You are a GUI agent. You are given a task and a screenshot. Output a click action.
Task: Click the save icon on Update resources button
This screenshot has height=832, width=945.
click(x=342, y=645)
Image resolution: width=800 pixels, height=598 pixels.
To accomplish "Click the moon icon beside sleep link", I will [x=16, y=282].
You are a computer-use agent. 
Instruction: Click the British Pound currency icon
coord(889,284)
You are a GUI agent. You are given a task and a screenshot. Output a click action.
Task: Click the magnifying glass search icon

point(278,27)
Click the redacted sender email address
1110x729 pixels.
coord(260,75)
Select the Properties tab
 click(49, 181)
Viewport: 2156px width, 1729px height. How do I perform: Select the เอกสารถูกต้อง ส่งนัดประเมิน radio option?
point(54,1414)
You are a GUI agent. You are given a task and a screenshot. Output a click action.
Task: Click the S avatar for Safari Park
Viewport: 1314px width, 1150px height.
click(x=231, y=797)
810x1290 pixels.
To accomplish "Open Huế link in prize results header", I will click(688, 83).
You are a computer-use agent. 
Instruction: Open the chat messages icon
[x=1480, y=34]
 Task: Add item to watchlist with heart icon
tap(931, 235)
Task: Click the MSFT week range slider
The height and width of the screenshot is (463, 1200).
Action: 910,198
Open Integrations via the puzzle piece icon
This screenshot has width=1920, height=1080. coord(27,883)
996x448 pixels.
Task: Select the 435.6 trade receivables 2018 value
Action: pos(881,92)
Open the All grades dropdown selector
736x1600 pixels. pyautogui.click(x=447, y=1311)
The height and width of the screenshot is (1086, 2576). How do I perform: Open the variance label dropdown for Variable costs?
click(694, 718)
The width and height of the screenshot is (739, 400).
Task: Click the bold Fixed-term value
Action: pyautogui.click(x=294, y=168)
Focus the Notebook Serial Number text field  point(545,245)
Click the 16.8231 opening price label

........

- [What you have to do]:
Reproduce the lines of the items from the start of the records through the line containing "coord(889,284)", inclusive.

- [Written solution]:
You are a GUI agent. You are given a task and a screenshot. Output a click action.
Task: Click the save icon on Update resources button
This screenshot has height=832, width=945.
click(x=342, y=645)
Image resolution: width=800 pixels, height=598 pixels.
To accomplish "Click the moon icon beside sleep link", I will [x=16, y=282].
You are a computer-use agent. 
Instruction: Click the British Pound currency icon
coord(889,284)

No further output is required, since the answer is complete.